Collected data entries
_ _ _ _ _
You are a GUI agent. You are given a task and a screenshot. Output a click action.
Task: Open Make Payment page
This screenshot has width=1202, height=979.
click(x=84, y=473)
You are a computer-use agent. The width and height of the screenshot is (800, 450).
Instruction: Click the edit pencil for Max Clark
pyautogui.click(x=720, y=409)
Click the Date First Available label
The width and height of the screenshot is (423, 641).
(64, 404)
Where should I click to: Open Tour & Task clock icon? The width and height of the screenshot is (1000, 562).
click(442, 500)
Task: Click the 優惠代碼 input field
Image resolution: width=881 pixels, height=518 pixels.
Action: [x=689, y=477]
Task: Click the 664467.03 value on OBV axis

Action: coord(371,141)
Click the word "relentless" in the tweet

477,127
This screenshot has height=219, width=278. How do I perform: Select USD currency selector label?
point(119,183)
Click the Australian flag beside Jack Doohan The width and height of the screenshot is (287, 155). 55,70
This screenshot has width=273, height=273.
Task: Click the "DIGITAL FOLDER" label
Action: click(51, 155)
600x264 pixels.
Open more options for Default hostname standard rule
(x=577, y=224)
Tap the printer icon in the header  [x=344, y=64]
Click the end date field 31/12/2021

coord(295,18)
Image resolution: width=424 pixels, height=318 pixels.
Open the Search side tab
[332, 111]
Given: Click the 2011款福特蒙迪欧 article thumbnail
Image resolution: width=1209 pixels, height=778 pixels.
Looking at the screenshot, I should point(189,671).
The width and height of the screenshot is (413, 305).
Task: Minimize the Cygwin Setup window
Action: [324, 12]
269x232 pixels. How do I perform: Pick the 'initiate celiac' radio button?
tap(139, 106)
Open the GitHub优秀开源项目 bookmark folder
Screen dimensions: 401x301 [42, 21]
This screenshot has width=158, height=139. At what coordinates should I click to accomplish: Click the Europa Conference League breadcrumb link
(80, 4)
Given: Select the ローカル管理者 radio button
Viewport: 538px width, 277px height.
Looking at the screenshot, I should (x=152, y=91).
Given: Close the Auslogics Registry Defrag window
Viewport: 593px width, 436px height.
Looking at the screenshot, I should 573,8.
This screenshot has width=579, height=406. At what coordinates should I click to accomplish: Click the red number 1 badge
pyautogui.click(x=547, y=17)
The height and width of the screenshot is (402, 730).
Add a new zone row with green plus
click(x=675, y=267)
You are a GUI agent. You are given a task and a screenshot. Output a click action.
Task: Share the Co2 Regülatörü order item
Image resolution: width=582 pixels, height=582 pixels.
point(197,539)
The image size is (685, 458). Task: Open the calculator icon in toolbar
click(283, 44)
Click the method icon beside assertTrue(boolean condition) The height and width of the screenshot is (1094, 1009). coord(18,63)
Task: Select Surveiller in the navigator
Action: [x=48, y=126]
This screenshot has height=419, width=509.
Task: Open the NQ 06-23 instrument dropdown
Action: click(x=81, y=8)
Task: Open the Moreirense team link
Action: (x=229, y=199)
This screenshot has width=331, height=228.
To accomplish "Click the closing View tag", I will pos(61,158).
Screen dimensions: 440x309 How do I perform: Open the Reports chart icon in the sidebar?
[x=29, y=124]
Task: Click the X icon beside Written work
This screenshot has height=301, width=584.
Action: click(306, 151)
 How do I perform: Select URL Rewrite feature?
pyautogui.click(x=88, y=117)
_ _ _ _ _
WHAT YOU ARE ASKED TO DO:
Every entry above should be transcribed exactly and in full.

WRITTEN RESPONSE:
You are a GUI agent. You are given a task and a screenshot. Output a click action.
Task: Open Make Payment page
This screenshot has width=1202, height=979.
click(x=84, y=473)
You are a computer-use agent. The width and height of the screenshot is (800, 450).
Instruction: Click the edit pencil for Max Clark
pyautogui.click(x=720, y=409)
Click the Date First Available label
The width and height of the screenshot is (423, 641).
(64, 404)
Where should I click to: Open Tour & Task clock icon? The width and height of the screenshot is (1000, 562).
click(442, 500)
Task: Click the 優惠代碼 input field
Image resolution: width=881 pixels, height=518 pixels.
Action: [x=689, y=477]
Task: Click the 664467.03 value on OBV axis

Action: coord(371,141)
Click the word "relentless" in the tweet

477,127
This screenshot has height=219, width=278. How do I perform: Select USD currency selector label?
point(119,183)
Click the Australian flag beside Jack Doohan The width and height of the screenshot is (287, 155). 55,70
This screenshot has width=273, height=273.
Task: Click the "DIGITAL FOLDER" label
Action: click(51, 155)
600x264 pixels.
Open more options for Default hostname standard rule
(x=577, y=224)
Tap the printer icon in the header  [x=344, y=64]
Click the end date field 31/12/2021

coord(295,18)
Image resolution: width=424 pixels, height=318 pixels.
Open the Search side tab
[332, 111]
Given: Click the 2011款福特蒙迪欧 article thumbnail
Image resolution: width=1209 pixels, height=778 pixels.
Looking at the screenshot, I should point(189,671).
The width and height of the screenshot is (413, 305).
Task: Minimize the Cygwin Setup window
Action: [324, 12]
269x232 pixels. How do I perform: Pick the 'initiate celiac' radio button?
tap(139, 106)
Open the GitHub优秀开源项目 bookmark folder
Screen dimensions: 401x301 [42, 21]
This screenshot has width=158, height=139. At what coordinates should I click to accomplish: Click the Europa Conference League breadcrumb link
(80, 4)
Given: Select the ローカル管理者 radio button
Viewport: 538px width, 277px height.
Looking at the screenshot, I should (x=152, y=91).
Given: Close the Auslogics Registry Defrag window
Viewport: 593px width, 436px height.
Looking at the screenshot, I should 573,8.
This screenshot has width=579, height=406. At what coordinates should I click to accomplish: Click the red number 1 badge
pyautogui.click(x=547, y=17)
The height and width of the screenshot is (402, 730).
Add a new zone row with green plus
click(x=675, y=267)
You are a GUI agent. You are given a task and a screenshot. Output a click action.
Task: Share the Co2 Regülatörü order item
Image resolution: width=582 pixels, height=582 pixels.
point(197,539)
The image size is (685, 458). Task: Open the calculator icon in toolbar
click(283, 44)
Click the method icon beside assertTrue(boolean condition) The height and width of the screenshot is (1094, 1009). coord(18,63)
Task: Select Surveiller in the navigator
Action: [x=48, y=126]
This screenshot has height=419, width=509.
Task: Open the NQ 06-23 instrument dropdown
Action: click(x=81, y=8)
Task: Open the Moreirense team link
Action: (x=229, y=199)
This screenshot has width=331, height=228.
To accomplish "Click the closing View tag", I will pos(61,158).
Screen dimensions: 440x309 How do I perform: Open the Reports chart icon in the sidebar?
[x=29, y=124]
Task: Click the X icon beside Written work
This screenshot has height=301, width=584.
Action: click(306, 151)
 How do I perform: Select URL Rewrite feature?
pyautogui.click(x=88, y=117)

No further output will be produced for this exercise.